The email from the city’s utilities billing service directed Klenk to a nine-page annual tap water quality report explaining the city detected more than a dozen contaminants in the water supply.

“I am very concerned when I hear ‘contaminants,'” Jonathan’s wife, Vicky Klenk, said.

But the water is safe, said Cape Coral Utilities Director Jeff Pearson said.

“Even salt can be considered a contaminant,” he said.

A message from Pearson appears atop the report, which details a long list of contaminants, including E. coli. But none of those contaminants meet the Maximum Contaminant Level — the highest amount of a contaminant allowed in the water, according to the report.

The district had one positive E. coli test during routine monthly sampling, but since the bacteria didn’t show up in a repeat sample, the maximum contaminant level was not met, the report states.

» **STORED DATA**:

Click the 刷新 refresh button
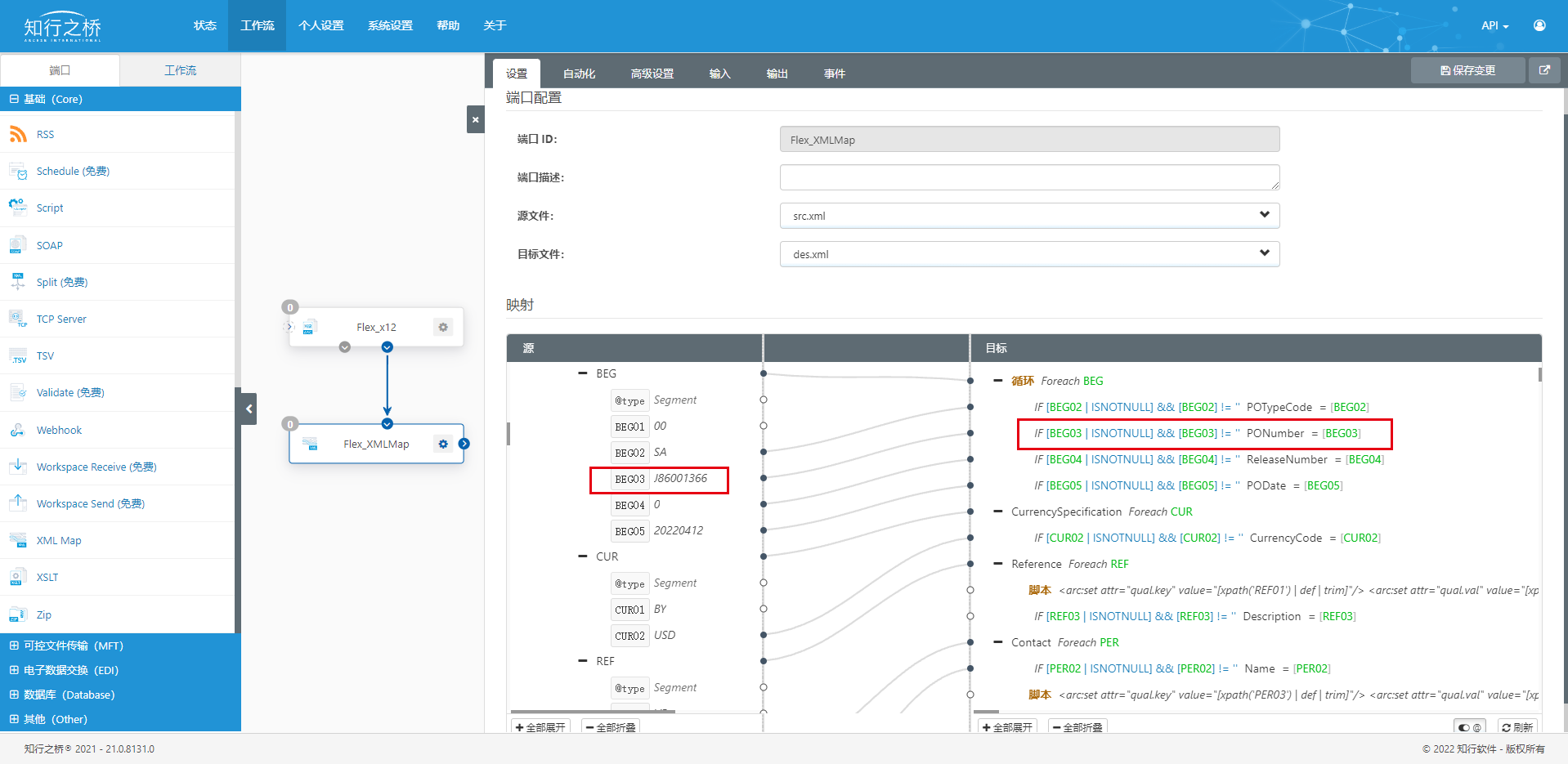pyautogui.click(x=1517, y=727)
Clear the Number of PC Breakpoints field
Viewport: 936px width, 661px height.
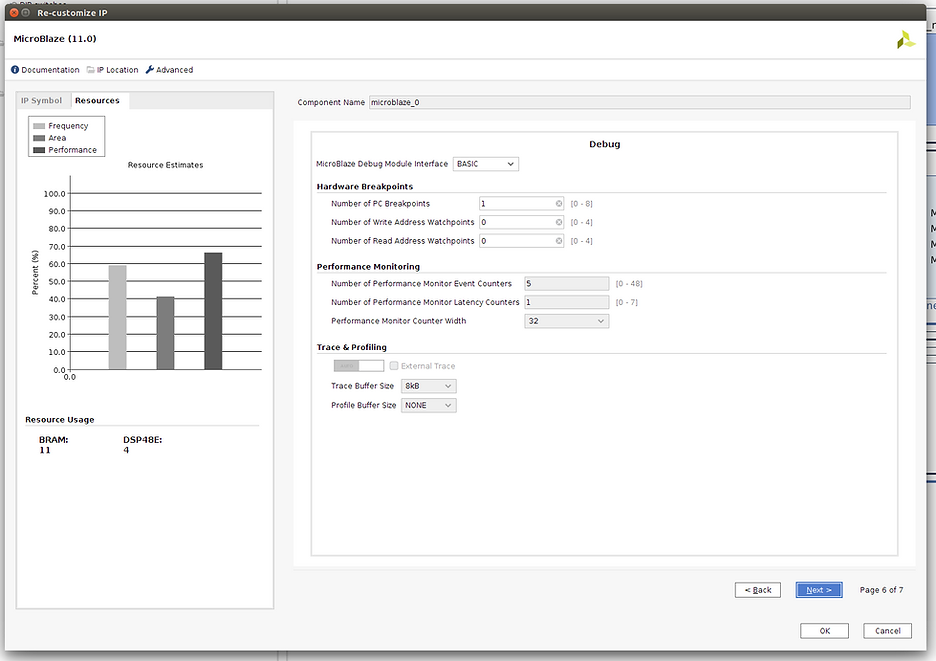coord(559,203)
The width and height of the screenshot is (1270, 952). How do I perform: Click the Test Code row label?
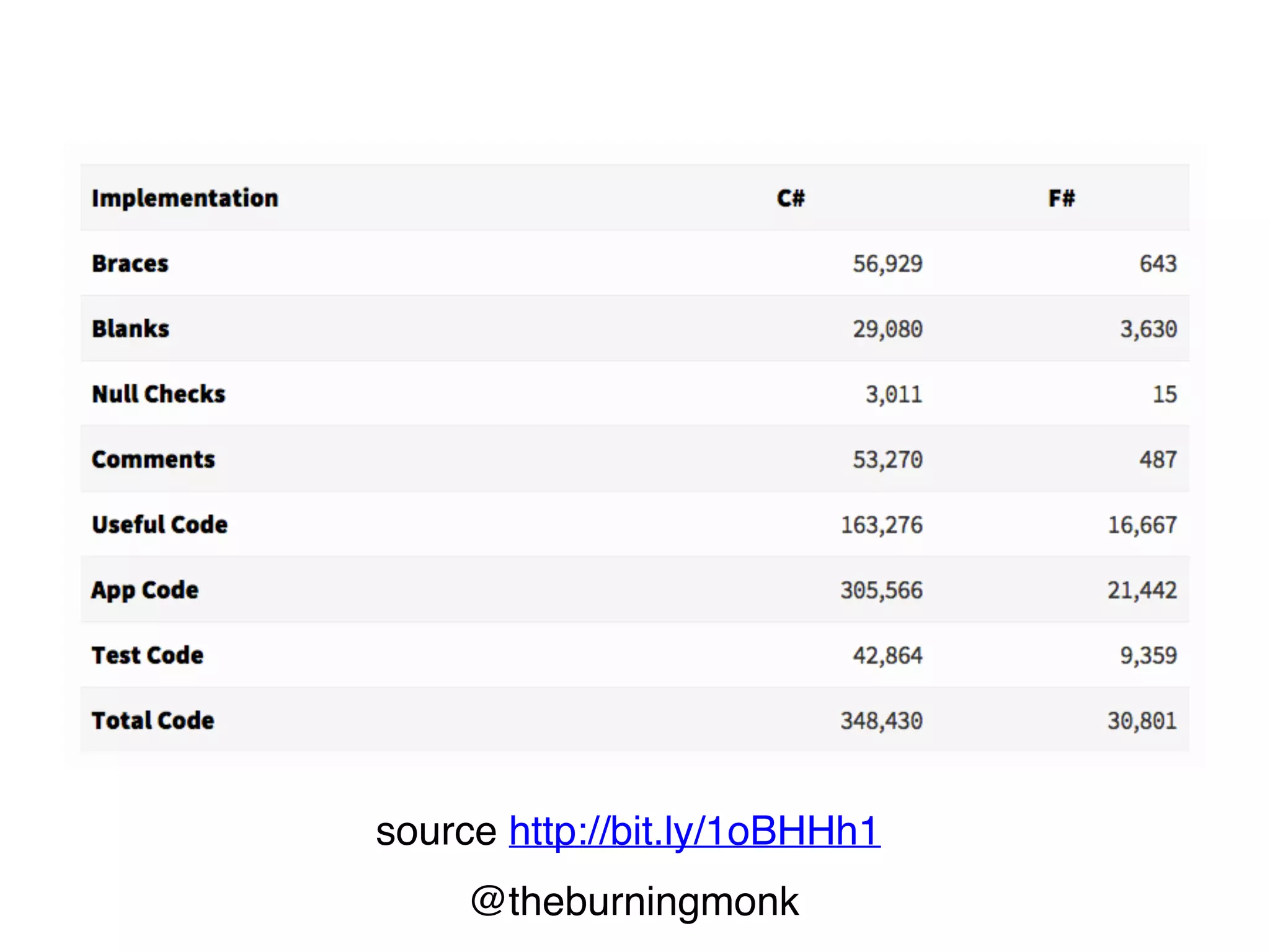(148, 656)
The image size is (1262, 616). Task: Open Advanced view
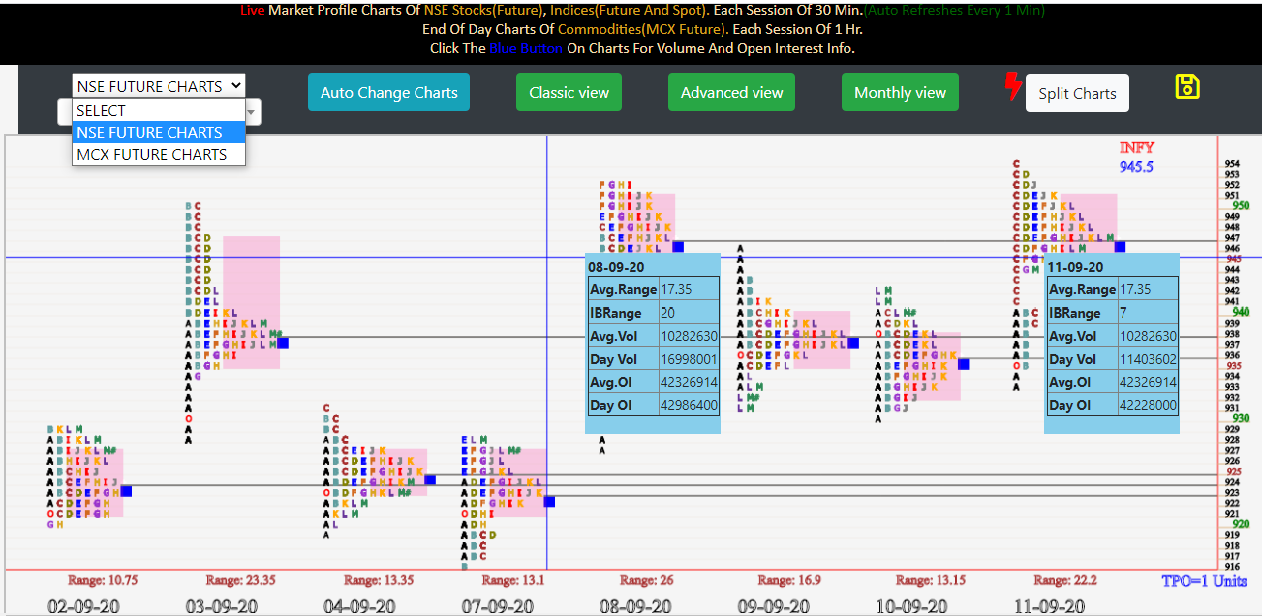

» **TASKS AND EXERCISES**:
1. Decide whether each statement agrees with the excerpt on Cape Coral's tap water report, answering yes or no and quoting the words of the excerpt that settle it: (a) The report Klenk was directed to runs nine pages. (b) A repeat sample also tested positive for E. coli. (c) Pearson's message appears at the end of the report.
2. Continue the excerpt on Cape Coral's tap water report, starting after its final sentence.

» **ANSWERS TO THE EXERCISES**:
1.
(a) Yes: "a nine-page annual tap water quality report"
(b) No: "the bacteria didn’t show up in a repeat sample"
(c) No: "A message from Pearson appears atop the report"

2.
Water naturally picks up some contaminants like the fluoride and sodium listed in the report, Pearson said.

“All water has certain constituents in it, nothing is pure, pure,” Pearson said.

Water has been a headline-making subject in the city this year. A severe drought forced a once-weekly lawn-watering restriction that has since been lifted, but the city’s drinking water comes from a different source than its irrigation supply.

Enough tap water exists to last another 15-20 years, the city estimates.